倒れかけたら内側へ押そう

執筆者:徳岡孝夫2005年2月号

 これまでの日朝交渉でわれわれが得た結論は、金正日とその手下は、恥知らずのウソつきであるということだった。そのうえ彼らは虚勢を張る。 日本外務省が二十年間必死に抑えてきた横田さんら拉致被害者家族の声が、抑えきれなくなったとき、食糧援助を話し合う席で日本側が一言「拉致の問題が……」と口を滑らせた。北朝鮮の代表は、たちまち激昂した。「我が国は拉致などしていない」と言った。 また日本の記者団が、東京だか北京だかで、やはり北朝鮮高官を囲み、うち一人が「拉致」を口にした。途端に高官はキッとなり「その言葉を使うな。それを言うと日朝関係はこじれる」と怒った。北朝鮮の機嫌を損ねたくない日本の左翼新聞は、しばらく拉致被害者を「行方不明者」と言い換えた。小泉首相が初めて金正日に会う、ほんの一年か二年前のことである。 日本人が寧辺という地名を聞き始めたのは、それより少し前だった。

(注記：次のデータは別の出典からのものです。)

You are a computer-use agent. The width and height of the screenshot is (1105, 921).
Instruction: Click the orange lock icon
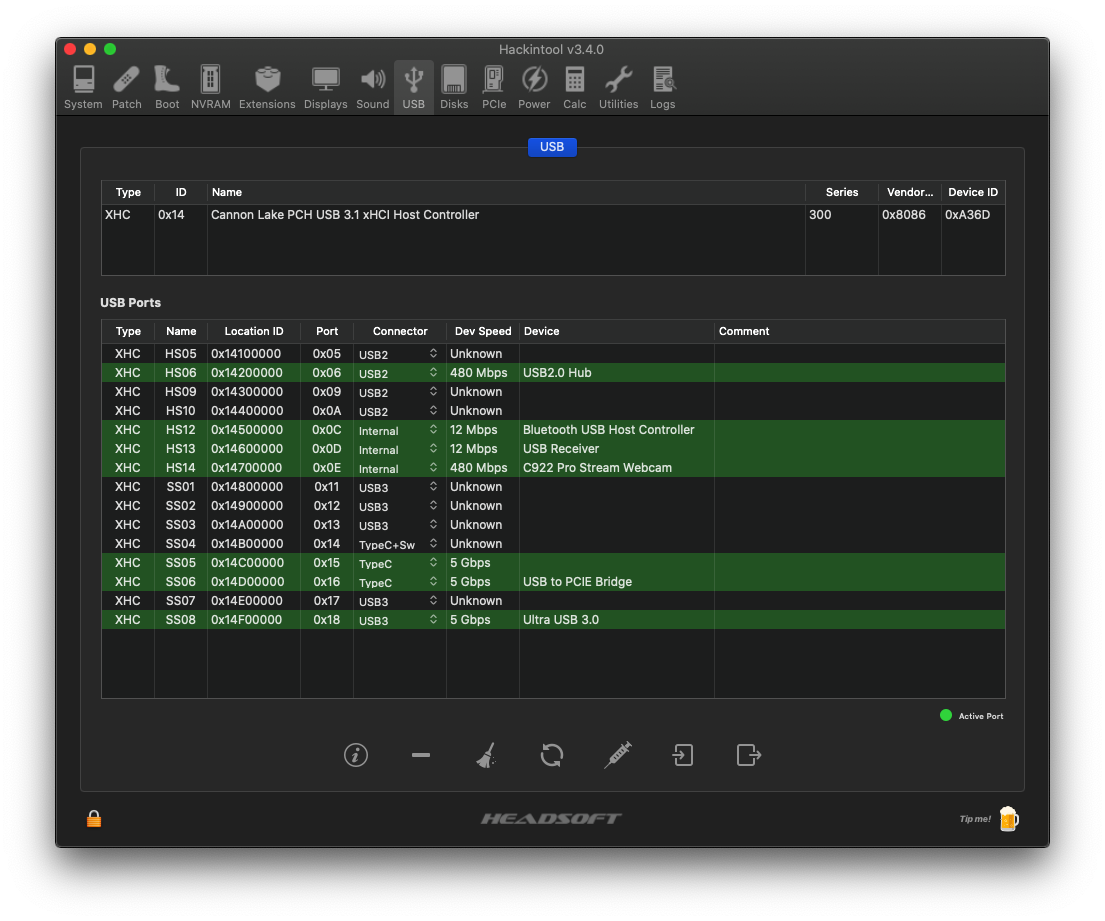(94, 819)

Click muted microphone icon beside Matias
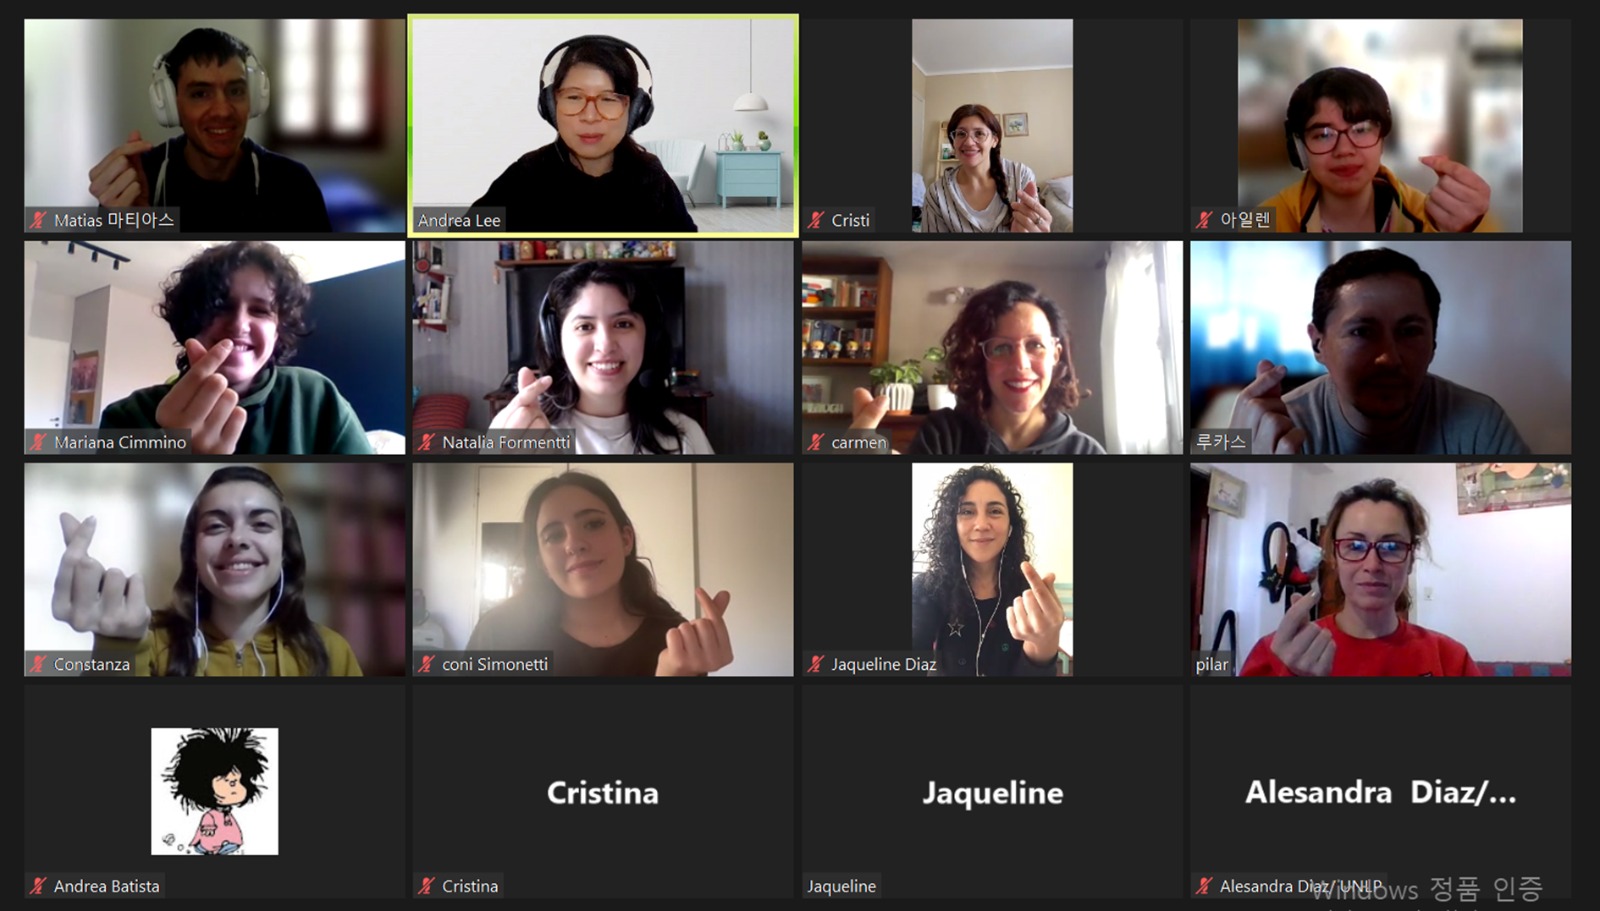click(x=39, y=220)
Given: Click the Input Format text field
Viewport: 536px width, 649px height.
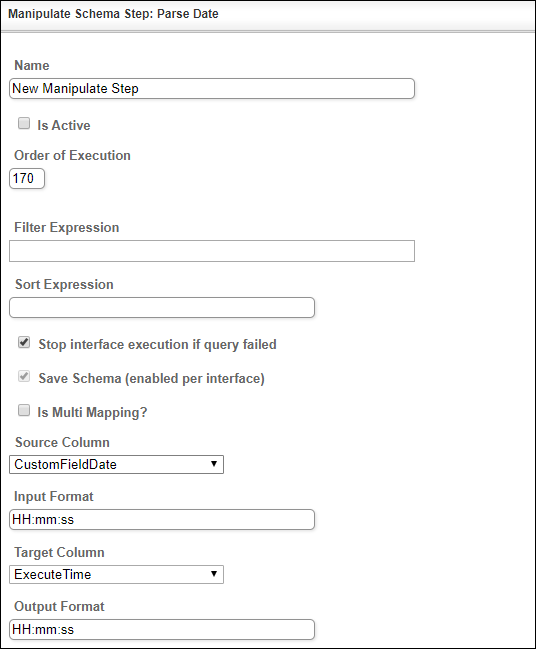Looking at the screenshot, I should click(x=162, y=519).
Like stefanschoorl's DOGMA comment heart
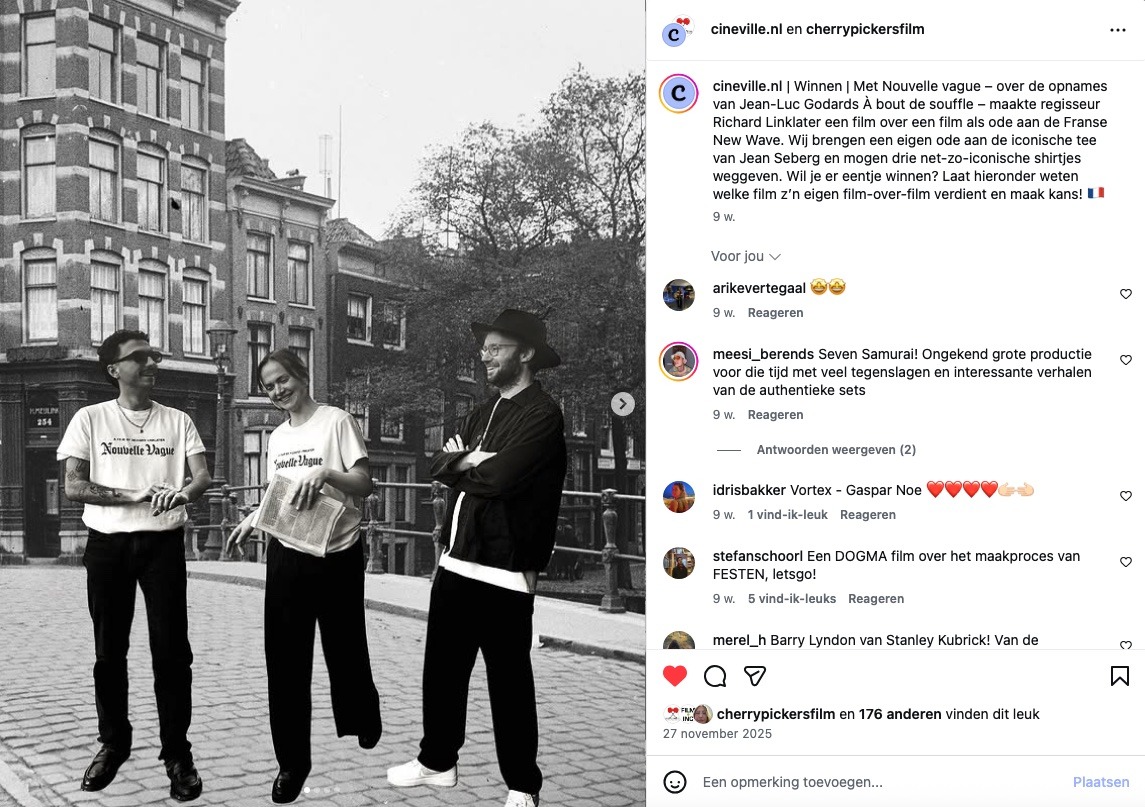1145x807 pixels. click(1125, 562)
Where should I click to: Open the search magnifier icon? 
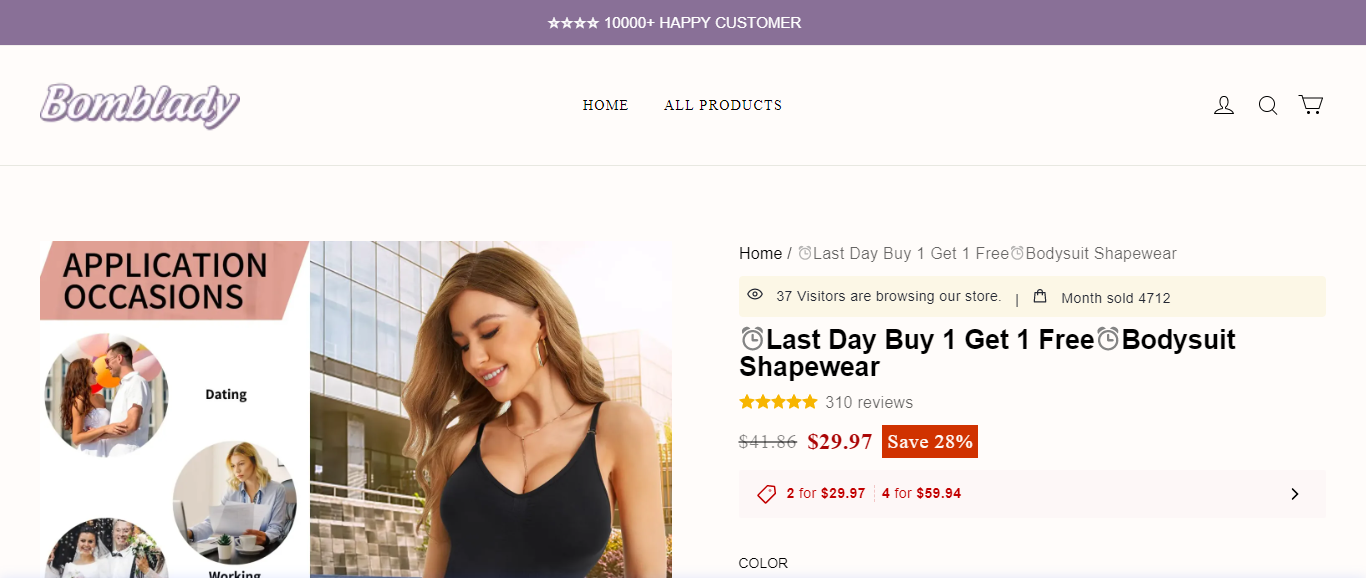tap(1268, 105)
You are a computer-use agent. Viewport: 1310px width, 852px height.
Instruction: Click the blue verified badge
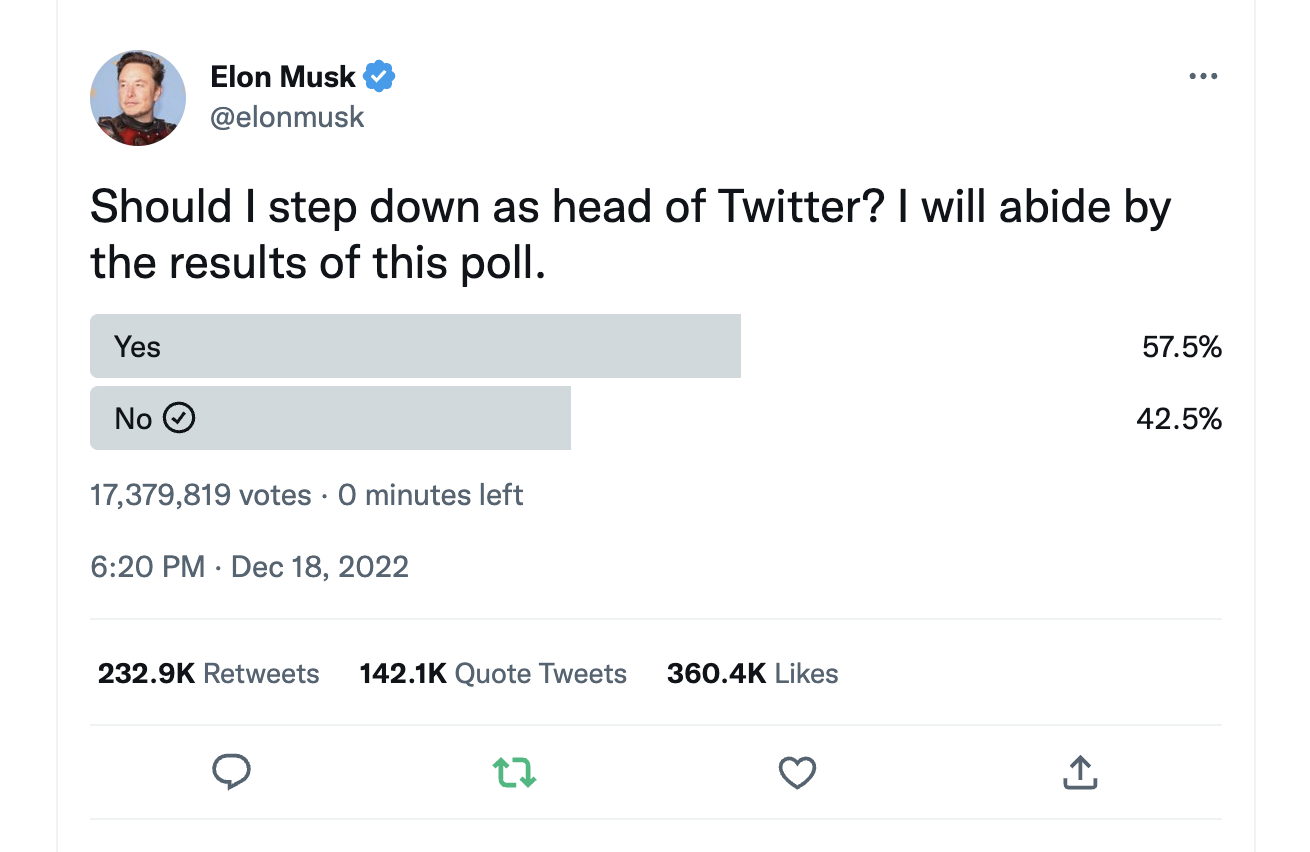(379, 76)
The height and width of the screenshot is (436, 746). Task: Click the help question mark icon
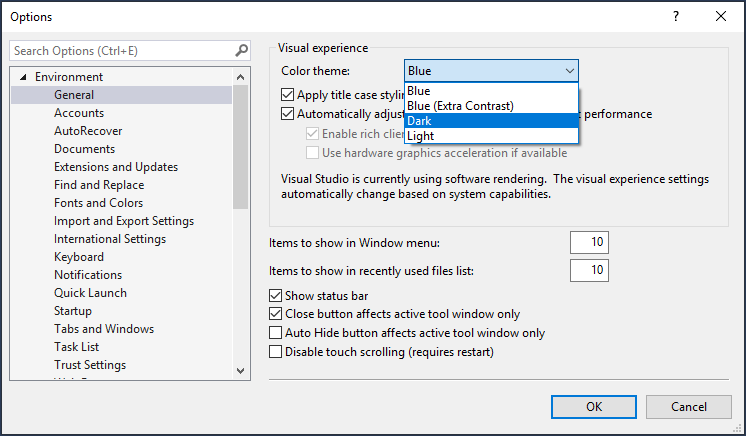[x=676, y=16]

言うこと為すこと信用のおけない国が核弾頭を持てば、世界はおしまいである。すでに弾頭何個分かを持っていると、分析や情報が乱れ飛んだ。半信半疑でいると北朝鮮の弾道ミサイルが、断りもなしに日本人の頭上を通過した。北朝鮮代表は日本のコメ支援担当者との会談の場で「われわれには日本全土を射程内に収める兵器があるのをお忘れなく」と脅した。